Blown call in ALCS Game 2 renews calls for expanded replay

By Dayn Perry | Baseball Writer
Omar Infante is … safe?! (US Presswire)

Is it too much, too absolute to say that Jeff Nelson's call at second base in the eighth inning cost the Yankees Game 2 of the ALCS? Indeed, it is. But it may have hastened baseball's methodical, meandering march toward expanded replay.


To set the scene, Omar Infante was on first following a two-out single. Austin Jackson then notched a base hit to right. Nick Swisher fielded it cleanly and gunned to second base to cut down Infante, who'd strayed too far while thinking of going first-to-third. Swisher's throw beat him by a margin measurable in yards, Robinson Cano tagged him on the chest and Nelson's call was …

Safe? Safe. "The hand did not get in before the tag," Nelson admitted after Game 2. "The call was incorrect."

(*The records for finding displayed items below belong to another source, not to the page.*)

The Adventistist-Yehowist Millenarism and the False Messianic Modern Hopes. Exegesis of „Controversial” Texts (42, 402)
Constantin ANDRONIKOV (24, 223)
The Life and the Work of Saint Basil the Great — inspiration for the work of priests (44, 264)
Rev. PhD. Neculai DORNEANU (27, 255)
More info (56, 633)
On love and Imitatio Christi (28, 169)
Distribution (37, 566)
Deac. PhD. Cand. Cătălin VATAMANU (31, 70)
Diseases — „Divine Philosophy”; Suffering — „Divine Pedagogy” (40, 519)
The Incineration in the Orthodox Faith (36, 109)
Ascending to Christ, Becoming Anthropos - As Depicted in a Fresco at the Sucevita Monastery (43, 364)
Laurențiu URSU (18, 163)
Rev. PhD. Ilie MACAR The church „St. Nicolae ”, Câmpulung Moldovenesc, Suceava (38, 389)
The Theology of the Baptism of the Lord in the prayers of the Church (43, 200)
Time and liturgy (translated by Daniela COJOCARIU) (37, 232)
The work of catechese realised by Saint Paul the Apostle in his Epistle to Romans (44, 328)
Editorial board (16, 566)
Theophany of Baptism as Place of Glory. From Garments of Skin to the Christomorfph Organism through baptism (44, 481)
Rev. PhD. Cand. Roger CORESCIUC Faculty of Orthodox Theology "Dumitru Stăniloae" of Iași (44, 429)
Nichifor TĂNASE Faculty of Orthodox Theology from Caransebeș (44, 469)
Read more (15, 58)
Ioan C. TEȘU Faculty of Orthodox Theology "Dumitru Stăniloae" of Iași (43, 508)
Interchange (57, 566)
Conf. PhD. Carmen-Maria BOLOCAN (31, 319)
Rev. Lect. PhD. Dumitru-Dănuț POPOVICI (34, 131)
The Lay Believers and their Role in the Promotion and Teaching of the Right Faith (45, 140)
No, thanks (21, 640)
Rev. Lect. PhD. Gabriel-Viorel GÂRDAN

As a consequence, the Tigers' second run of the game scored, and they went on to plate another after what should have been -- what really was -- the third out of the inning. The Yankees, of course, failed to score, so their primary complaints about the outcome of Game 2 should be directed at their hitters. But it was an obviously blown call that, given a competent Yankee offense, could have turned a win into a loss. The obvious question, now that such a play has occurred under very conspicuous circumstances, is whether Nelson's call will advance the cause of expanded replay in MLB.

More playoff coverage
ALCS: Tigers vs. Yankees
NLCS: Cardinals vs. Giants

Yankees manager Joe Girardi, who was ejected (on his 48th birthday, no less) for arguing Nelson's call was already a believer in replay. What unfolded in Game 2 has only reinforced those beliefs. "You know, I have been thrown out of games enough to know it would be quicker to get the call right on replay than for me to go out there and argue," Girardi said. "And they talk about the flow of the game."

Indeed they do. "So we're looking into it," said Joe Torre, MLB's Executive Vice President of Baseball Operations, on the prospect of additional replay parameters. "We're not saying it can happen, but right now we haven't really come to any conclusion on what's the best way to go about it and not make the game drag and go longer than than they are already going."

Baseball is indeed worried about pacing and flow, but, as Girardi noted, close, controversial, high-leverage calls are already subject to tantrum-related delays in most cases. Why not use the technology -- technology that's already in place -- to make correct calls? If baseball fans can abide the DH and franchise relocation and realignment and playoff expansion and "This Time It Counts," then they'll probably continuing buying tickets even if baseball erodes the "human element" just a bit.

If Bud Selig's transformative reign is any guide, then something that's talked about enough eventually happens. So it will likely be with expanded replay, which will absolutely be talked about after Game 2 in the Bronx. Selig is famously a deliberative, consensus-taking sort of leader, so it will take time. But how much time?

"It's not going to change by Tuesday," said Tigers GM Dave Dombrowski.

And there you have the most correct call of the night.